Sometimes Its More Work Doing Nothing…

Cost of doing nothing

I am often surprised how much hard work some people put into not doing anything. So much so that you would think it would be easier, i.e. less work, to actually get on with the job than to not do it.

This is a malaise I often see with service providers, especially on accounts where they are losing money. They lose interest and get involved in delaying tactics, writing documents with so many caveats that they are unacceptable.

I find it impossible to believe that it wouldn’t be both better and easier to get on with a job and to do is successfully than it is to work harder not doing it. Where is the motivation and job satisfaction, in working against doing a job rather than doing it.

I experienced this first had myself when I worked for a supplier on an fixed price project where we had spent all of the revenue, but still had at least 12-18 months work remaining to complete the project.

Our company decided to do the bare minimum, and many of the resources were pulled off of the project onto other accounts where we received revenue. Whilst this seemed like a good approach to get revenue for resources, what it did do was to significantly increase the cost of the remaining work on our fixed price project, and our overall loss.
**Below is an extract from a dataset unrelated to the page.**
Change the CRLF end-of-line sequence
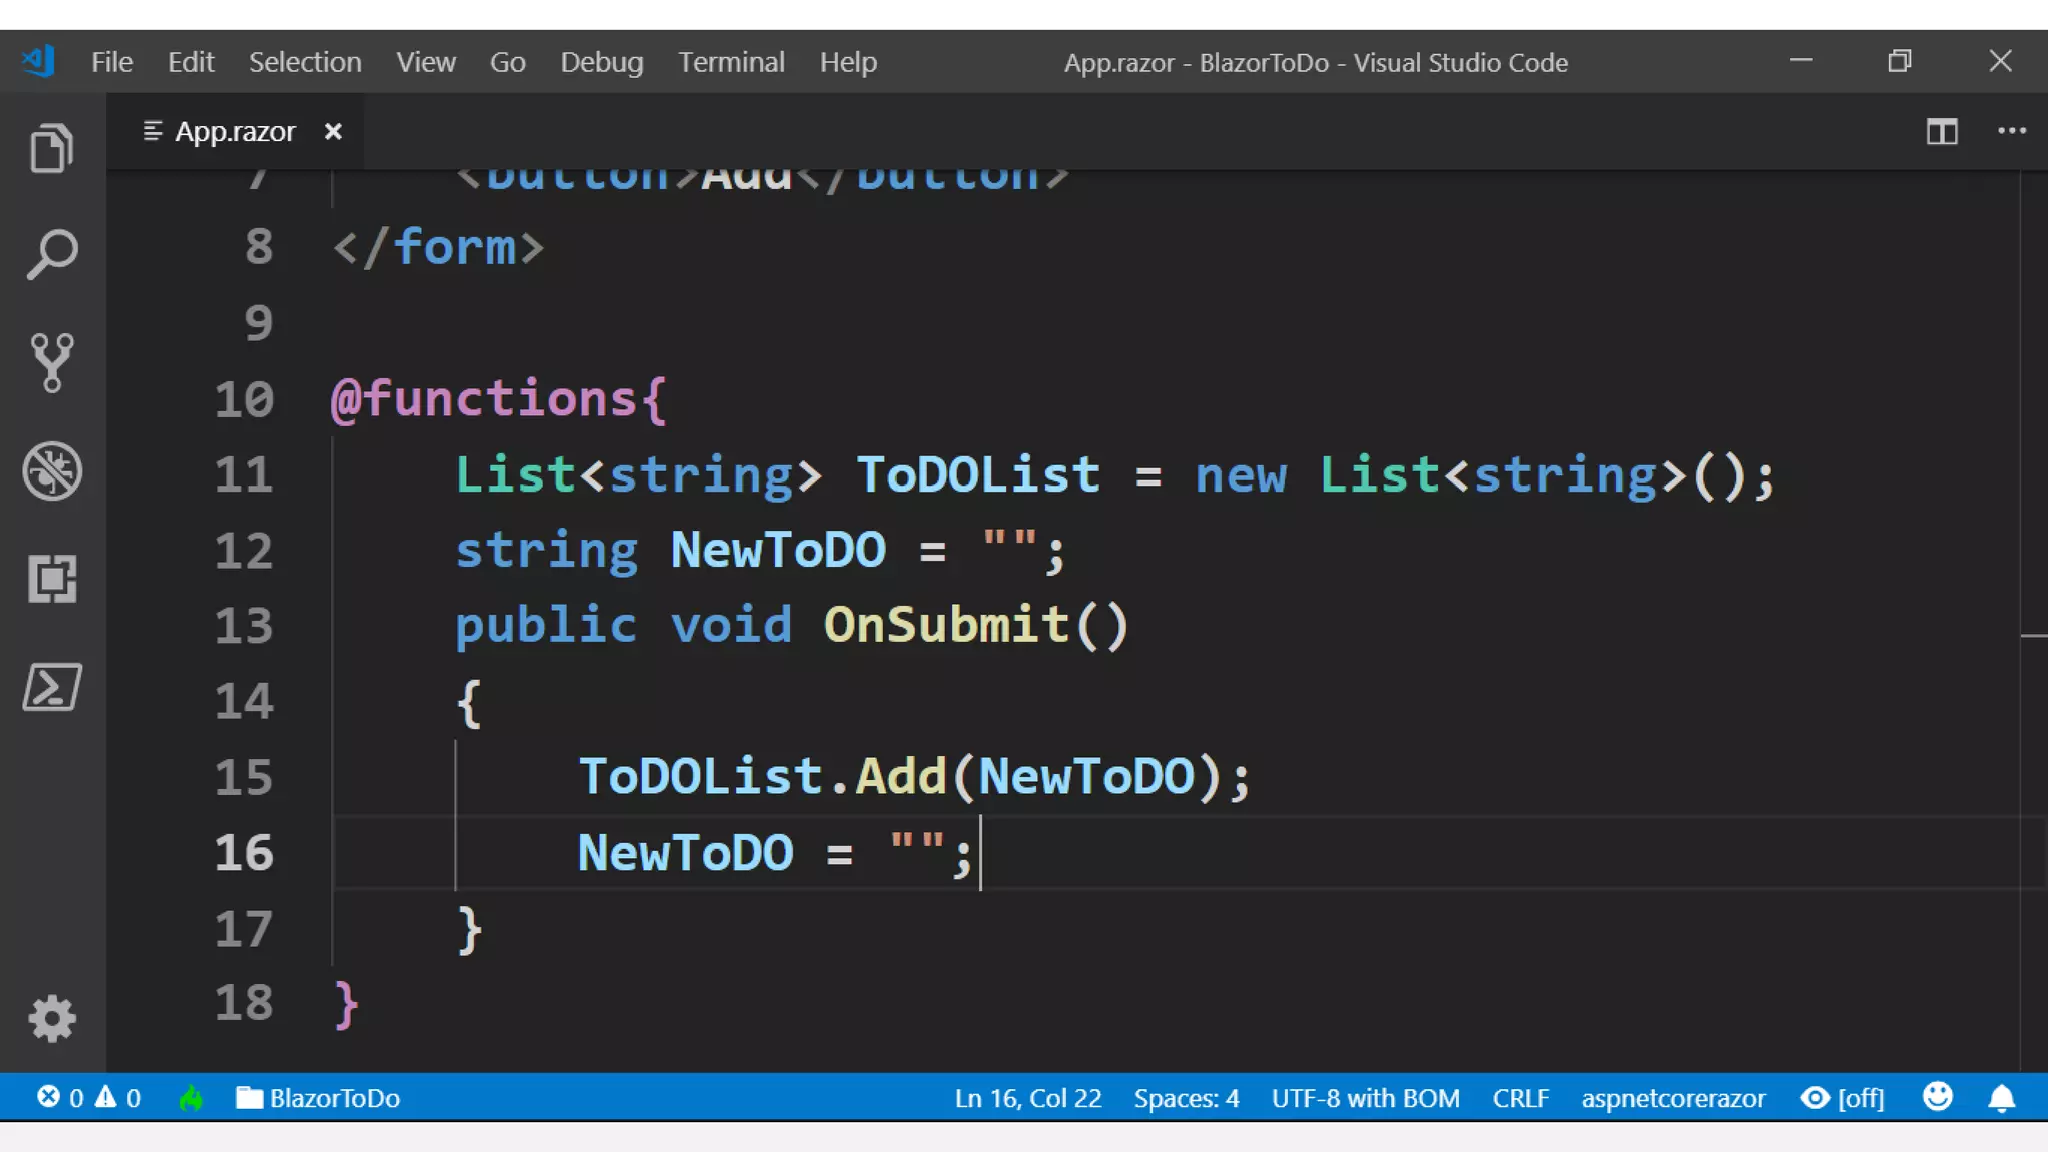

What would have been a better approach, in my opinion, would have been to complete the work as quickly as possible and keeping our losses to a minimum. Rather than stringing things out and creating a bigger loss, a demotivated team and an irate customer.

Having irate customers and demotivated teams doesn’t seem like a winning formula, but you would be surprised how many companies, especially suppliers, end up in this situation.

This is why creating Win Win situations are important, whenever you end up with a Win Lose scenario it always ultimately ends up as a Lose Lose.

Suppliers making a loss, the customer irate and the teams involved on both sides demotivated.

When ever we find ourselves in these situations, which feel a bit like a stalemate, someone has to take the first step to look to coming up with a solution, a move back to a Win Win situation.

More often than not though, the Customer blames the situation on the supplier, and decides to go through another round of selecting a new supplier to provide the service.

If the lessons of the first go round are not learnt, and a Win Win relationship set up with the new supplier, than all that had happened is we have traded one bad situation for a temporary rest bite, before another bad situation sets in.

Have you eve been in a situation like this, where the relationship with the supplier has deteriorated so much, but it has only replaced by another similar relationship.